Last year’s Season of the Dragon was an interesting experience for Elder Scrolls Online players. It told a single, coherent story – a tale of apocalyptic dangers, corruption, politics, and a whole lot of cats – while exploring one of the most fascinating races of the setting, the Khajiit. Now that the story of Elsweyr and Khamira is complete, the next season will focus on Skyrim. This time, however, we will delve into the dark, Gothic secrets of its vampire clans. The dragons will sleep for another era.
Lyris is back. And someone’s going to get a face full of ax.
The First Chapter is Here
Harrowstorm is the first installment of the year-long season, preceding the main course, Greymoor. Like Wrathstone, this is a dungeon DLC, introducing two new dungeons to explore, setting the stage for the chapter and introducing some of its principal characters. As with every release, each dungeon also contains new item sets to collect, trade, and curse the RNG for trash traits.
Also includes everyone’s favorite, mysterious floating energy orbs!
Icereach: Hagravens, Covens, the Whole Nine Yards
The season begins among frozen peaks, as you assist a Nord expeditionary force – what remains of them – against a witches’ coven that returned and seized the eponymous Icereach at the helm of a horde of Reachmen. It’s a fairly straightforward dungeon featuring the usual Nord scenery and assortment of bosses: A giant called Kjarg the Tuskscraper, the hagraven Skelga, a huge flesh atronach called Vearogh the Shambler, the Stormborn Revenant, and ultimately the coven itself, led by Mother Ciannait (featured on ESO’s blog).

### [Available data]

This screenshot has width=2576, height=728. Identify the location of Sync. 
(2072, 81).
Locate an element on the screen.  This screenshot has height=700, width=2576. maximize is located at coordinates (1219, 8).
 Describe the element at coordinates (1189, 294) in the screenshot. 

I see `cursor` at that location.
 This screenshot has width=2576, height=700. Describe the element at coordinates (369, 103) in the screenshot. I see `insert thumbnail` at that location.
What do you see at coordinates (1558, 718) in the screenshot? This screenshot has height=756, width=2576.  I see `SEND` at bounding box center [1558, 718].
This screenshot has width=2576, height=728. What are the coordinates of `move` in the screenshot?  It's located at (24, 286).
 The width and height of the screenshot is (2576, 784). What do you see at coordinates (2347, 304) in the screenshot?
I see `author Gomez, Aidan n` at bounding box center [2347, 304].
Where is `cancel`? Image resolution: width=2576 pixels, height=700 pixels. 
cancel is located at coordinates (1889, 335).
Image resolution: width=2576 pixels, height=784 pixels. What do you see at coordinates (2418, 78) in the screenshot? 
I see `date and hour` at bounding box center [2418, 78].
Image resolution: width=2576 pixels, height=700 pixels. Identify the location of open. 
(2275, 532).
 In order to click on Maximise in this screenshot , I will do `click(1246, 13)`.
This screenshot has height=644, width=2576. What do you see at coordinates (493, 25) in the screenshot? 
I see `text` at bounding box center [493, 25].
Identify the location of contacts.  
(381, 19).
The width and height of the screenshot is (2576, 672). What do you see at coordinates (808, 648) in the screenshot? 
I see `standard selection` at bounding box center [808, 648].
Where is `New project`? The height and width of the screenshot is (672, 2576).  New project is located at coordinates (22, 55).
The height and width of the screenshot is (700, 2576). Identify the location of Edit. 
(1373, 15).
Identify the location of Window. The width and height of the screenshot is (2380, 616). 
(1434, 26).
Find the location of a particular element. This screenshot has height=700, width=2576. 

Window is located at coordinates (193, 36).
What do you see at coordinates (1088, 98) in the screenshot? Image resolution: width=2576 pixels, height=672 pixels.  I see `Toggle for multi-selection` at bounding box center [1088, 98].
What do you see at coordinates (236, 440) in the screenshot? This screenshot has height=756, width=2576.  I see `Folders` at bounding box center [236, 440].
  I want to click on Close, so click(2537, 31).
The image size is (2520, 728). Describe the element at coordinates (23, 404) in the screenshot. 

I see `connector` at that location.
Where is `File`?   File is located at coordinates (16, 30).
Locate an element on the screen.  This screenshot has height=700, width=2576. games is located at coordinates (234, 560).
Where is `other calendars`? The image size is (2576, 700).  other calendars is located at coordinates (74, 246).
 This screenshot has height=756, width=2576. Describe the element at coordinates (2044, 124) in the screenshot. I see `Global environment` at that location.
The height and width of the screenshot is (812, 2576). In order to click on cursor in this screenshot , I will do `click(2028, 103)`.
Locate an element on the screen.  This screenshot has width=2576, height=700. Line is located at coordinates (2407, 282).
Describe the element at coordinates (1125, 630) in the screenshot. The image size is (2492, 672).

### [What you will do]
#1 Name every boss the Elder Scrolls Online article lists for the Icereach dungeon.
#2 From the records, copy out the lines between the one holding "The height and width of the screenshot is (700, 2576)." and the one holding "I want to click", both included, with no changes.

### [Responses in order]
#1
Kjarg the Tuskscraper (a giant)
Skelga (a hagraven)
Vearogh the Shambler (a huge flesh atronach)
The Stormborn Revenant
The coven itself, led by Mother Ciannait

#2
The height and width of the screenshot is (700, 2576). Identify the location of Edit. 
(1373, 15).
Identify the location of Window. The width and height of the screenshot is (2380, 616). 
(1434, 26).
Find the location of a particular element. This screenshot has height=700, width=2576. 

Window is located at coordinates (193, 36).
What do you see at coordinates (1088, 98) in the screenshot? Image resolution: width=2576 pixels, height=672 pixels.  I see `Toggle for multi-selection` at bounding box center [1088, 98].
What do you see at coordinates (236, 440) in the screenshot? This screenshot has height=756, width=2576.  I see `Folders` at bounding box center [236, 440].
  I want to click on Close, so click(2537, 31).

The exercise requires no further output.